I'm simply amazed at how many things in Solaris that I think are pretty obvious and have been around for a while that aren't used.
UFS Logging being the least of them.
UFS logging has been around since Solaris 7. Considering that Solaris 7 has been out since pre-2000 days and that there aren't lots of people that still use Solaris 2.6, you'd figure that we'd have these kind of features set on all of the systems out there.
Nope.
So what is logging? From the mount_ufs man page:
logging | nologging
If logging is specified, then logging is
enabled for the duration of the mounted
file system. Logging is the process of
storing transactions (changes that make up
a complete UFS operation) in a log before
the transactions are applied to the file
system. Once a transaction is stored, the
transaction can be applied to the file sys-
tem later. This prevents file systems from
becoming inconsistent, therefore eliminate-
ing the need to run fsck. And, because
fsck can be bypassed, logging reduces the
time required to reboot a system if it
crashes, or after an unclean halt.
The default behavior is nologging for file
systems less than 1 terabyte. The default
behavior is logging for file systems greater
than 1 terabyte and for file systems
created with the -T option of the newfs
command or the mtb=y option to the mkfs_ufs
command.
The log is allocated from free blocks on
the file system, and is sized approximately
1 Mbyte per 1 Gbyte of file system, up to a
maximum of 64 Mbytes. Logging can be
enabled on any UFS, including root (/). The
log created by UFS logging is continually
flushed as it fills up. The log is totally
flushed when the file system is unmounted
or as a result of the lockfs -f command.
Clear as mud, right? Lets put it in simpler terms. If the system crashes, and you have logging on, you don't need to fsck the entire filesystem. All you need to do is look at the log. The log will tell you what was being changed from a filesystem metadata perspective (there is no way to guarantee the actual data was written completely, you'd need a different type of filesystem to do that.) This makes your fsck take seconds instead of minutes (or hours for really big filesystems).
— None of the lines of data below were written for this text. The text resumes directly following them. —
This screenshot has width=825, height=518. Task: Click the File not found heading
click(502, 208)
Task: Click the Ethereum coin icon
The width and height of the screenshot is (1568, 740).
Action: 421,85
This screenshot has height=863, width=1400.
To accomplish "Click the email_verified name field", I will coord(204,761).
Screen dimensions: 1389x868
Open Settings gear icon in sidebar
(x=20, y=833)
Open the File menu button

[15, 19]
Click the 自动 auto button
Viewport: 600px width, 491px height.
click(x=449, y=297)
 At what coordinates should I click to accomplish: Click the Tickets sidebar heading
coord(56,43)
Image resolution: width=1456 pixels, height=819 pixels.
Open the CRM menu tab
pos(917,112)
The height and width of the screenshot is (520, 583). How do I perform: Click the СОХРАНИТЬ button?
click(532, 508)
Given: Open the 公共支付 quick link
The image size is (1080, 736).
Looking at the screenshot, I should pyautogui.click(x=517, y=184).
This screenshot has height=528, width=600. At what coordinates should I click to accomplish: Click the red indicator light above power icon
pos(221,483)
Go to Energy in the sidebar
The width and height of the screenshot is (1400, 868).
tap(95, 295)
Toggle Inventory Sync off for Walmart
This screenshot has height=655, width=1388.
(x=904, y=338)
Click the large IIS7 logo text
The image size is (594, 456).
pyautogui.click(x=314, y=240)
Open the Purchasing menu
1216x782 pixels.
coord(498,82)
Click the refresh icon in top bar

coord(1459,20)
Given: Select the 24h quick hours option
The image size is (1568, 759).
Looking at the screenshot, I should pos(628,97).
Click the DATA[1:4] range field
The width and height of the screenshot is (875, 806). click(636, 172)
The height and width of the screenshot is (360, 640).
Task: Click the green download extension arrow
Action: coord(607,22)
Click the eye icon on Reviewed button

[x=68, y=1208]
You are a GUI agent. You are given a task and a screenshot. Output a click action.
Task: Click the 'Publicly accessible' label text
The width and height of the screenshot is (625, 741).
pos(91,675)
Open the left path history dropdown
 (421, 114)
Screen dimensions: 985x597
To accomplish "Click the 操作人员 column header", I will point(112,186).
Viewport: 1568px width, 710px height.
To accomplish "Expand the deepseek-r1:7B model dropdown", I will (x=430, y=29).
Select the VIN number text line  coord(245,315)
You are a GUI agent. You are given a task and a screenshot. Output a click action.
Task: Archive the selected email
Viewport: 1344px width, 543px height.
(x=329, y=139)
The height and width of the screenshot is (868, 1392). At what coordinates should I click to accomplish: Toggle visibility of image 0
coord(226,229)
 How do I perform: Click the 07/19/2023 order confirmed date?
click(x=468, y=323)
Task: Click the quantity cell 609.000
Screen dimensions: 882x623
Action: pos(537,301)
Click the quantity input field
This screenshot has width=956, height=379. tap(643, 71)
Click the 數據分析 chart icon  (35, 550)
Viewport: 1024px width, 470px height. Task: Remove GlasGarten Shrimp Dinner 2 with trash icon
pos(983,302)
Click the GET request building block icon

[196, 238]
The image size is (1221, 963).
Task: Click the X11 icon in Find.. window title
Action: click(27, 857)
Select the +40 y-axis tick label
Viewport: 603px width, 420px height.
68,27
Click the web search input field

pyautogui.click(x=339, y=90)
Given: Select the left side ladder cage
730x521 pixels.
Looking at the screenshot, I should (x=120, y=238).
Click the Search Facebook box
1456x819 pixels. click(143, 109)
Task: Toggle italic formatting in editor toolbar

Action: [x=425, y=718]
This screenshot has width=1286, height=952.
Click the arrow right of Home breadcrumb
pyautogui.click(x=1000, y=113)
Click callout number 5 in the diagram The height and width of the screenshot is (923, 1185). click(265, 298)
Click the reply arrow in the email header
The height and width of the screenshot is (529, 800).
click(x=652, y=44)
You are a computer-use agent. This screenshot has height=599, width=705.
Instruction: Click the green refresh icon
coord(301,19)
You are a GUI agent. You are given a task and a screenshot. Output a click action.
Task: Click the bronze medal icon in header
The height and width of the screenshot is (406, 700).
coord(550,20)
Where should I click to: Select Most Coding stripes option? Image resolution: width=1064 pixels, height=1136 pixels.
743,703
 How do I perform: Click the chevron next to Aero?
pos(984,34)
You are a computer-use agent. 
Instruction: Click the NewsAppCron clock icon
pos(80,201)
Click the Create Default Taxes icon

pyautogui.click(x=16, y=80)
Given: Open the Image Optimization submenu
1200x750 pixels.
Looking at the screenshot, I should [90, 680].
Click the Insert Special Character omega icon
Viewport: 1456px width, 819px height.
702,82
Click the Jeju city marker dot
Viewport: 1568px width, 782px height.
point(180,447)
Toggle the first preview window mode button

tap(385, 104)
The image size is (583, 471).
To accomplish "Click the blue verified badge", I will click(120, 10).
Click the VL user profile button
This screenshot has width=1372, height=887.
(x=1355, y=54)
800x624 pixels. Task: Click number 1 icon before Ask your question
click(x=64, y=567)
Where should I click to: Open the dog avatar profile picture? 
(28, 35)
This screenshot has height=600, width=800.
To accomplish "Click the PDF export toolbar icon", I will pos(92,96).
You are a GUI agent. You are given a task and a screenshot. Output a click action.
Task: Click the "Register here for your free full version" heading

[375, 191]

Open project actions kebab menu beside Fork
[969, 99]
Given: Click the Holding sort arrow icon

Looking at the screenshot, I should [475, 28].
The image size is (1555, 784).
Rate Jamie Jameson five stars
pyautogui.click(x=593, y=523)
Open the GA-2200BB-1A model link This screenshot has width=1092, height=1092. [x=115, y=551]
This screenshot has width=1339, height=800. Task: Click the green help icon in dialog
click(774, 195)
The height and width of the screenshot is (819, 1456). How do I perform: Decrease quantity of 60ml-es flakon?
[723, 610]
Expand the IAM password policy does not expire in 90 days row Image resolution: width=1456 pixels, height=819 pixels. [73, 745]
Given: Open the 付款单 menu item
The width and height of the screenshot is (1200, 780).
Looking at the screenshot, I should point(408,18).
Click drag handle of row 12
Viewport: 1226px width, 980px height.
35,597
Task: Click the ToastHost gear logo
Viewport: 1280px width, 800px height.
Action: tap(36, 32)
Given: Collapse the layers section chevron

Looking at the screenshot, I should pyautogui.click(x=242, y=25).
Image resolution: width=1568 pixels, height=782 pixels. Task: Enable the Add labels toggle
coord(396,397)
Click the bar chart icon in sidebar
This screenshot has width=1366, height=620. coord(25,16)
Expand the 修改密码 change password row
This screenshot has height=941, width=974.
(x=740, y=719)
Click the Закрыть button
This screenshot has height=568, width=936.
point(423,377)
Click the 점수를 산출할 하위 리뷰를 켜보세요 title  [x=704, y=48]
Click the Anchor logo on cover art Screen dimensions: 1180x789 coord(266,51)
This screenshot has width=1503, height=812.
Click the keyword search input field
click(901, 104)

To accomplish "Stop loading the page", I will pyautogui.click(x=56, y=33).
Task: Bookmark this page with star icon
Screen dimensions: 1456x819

This is even more important in that Solaris fsck will stop and await input if it finds an inconsistency in the filesystem that would cause data to be changed or files to be removed. So your big, busy E25K crashes due to something (bad driver, hardware problem, vodoo) you're going to possible have lots of temporary files around. As the fsck might encounter them and determine that the way to make the filesystem consistent is to remove them. So it sits an prompts the user. As this is done before the filesystem is mounted you're sitting there with your E25k in single user mode waiting for input while your business is at a standstill. Not good.
Enabling logging is simple. Just add "logging" to the /etc/vfstab for the options field of the filesystem that you want. All ufs filesystems can do this.
What about performance?
From everything I've read, all of the old performance bugs for UFS logging have long since been fixed. Performance should be the same or better with logging turned on.
With Solaris 10, logging will be the default.